In 1918, the next Gilmore generation assumed control of the property. Earl Bell Gilmore, Arthur’s son, went on to create a vast oil and gas distribution network. The auto industry was producing more than four million cars each year. With a healthy portion of those headed for California and Los Angeles, Gilmore’s independent oil company became the largest in the West Coast.
E.B. Gilmore’s flair for promotion made his gas stations a popular part of the western landscape. “Blu-Green” gas, the famous “Red Lion” logo, “Gas-a-terias” (the first self-serve stations offering a discount for those who pumped their own), and radio jingles which people hummed, were examples of his successful promotions. The clear glass globes at the top of gas pumps allowed the color of the gasoline to be seen. E.B. Gilmore jumped on this unique opportunity to become the first oil company to market its gas by its color. Blu-Green and Red Lion Gas fueled the cars and imaginations of West Coasters from the ’20s to the early ’40s.
After the dairy cows were gone the land on which Gilmore Station sits was an active oil drilling site, but by the 1920s, the City of Los Angeles changed their regulations and the oil drilling at the corner of Third and Fairfax ceased.
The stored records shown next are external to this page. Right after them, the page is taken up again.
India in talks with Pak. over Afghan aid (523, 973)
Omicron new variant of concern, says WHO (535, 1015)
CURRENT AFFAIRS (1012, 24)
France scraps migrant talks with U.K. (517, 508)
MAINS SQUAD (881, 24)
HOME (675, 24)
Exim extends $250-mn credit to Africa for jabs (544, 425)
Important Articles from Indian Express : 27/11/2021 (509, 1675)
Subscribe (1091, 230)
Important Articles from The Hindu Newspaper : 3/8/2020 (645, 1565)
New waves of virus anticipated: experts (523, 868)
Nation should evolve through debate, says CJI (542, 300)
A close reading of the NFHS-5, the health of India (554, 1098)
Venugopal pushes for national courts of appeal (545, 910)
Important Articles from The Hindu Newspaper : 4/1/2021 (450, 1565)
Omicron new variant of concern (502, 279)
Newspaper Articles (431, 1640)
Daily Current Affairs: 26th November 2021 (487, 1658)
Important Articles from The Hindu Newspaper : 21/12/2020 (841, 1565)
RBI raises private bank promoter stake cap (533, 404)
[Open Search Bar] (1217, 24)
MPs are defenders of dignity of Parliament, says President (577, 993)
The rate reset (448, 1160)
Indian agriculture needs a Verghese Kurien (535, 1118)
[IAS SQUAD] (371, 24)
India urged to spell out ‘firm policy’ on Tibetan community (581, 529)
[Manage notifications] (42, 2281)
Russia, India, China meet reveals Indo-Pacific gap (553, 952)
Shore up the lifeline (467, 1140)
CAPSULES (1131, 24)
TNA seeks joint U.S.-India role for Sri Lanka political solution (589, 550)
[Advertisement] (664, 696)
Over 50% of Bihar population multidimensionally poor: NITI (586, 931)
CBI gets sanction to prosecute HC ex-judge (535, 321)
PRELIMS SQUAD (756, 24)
Fittingly, in 1948 the A.F. Gilmore Company built a gas station on the northwest corner. Gilmore #7 was a full-service “Gas-a-teria.” You could pump your own gas or have full-service presented with a smile by a lovely, well-trained attendant.
By the 1960s Gilmore #7 was gone. In the decades that followed the northwest corner had a number of uses; most recently it served as a seasonal pumpkin patch and Christmas tree lot. Now, over 130 years after its dairy farm days and still under the stewardship of the Gilmore Family, the northwest corner is the proud home to Gilmore Station.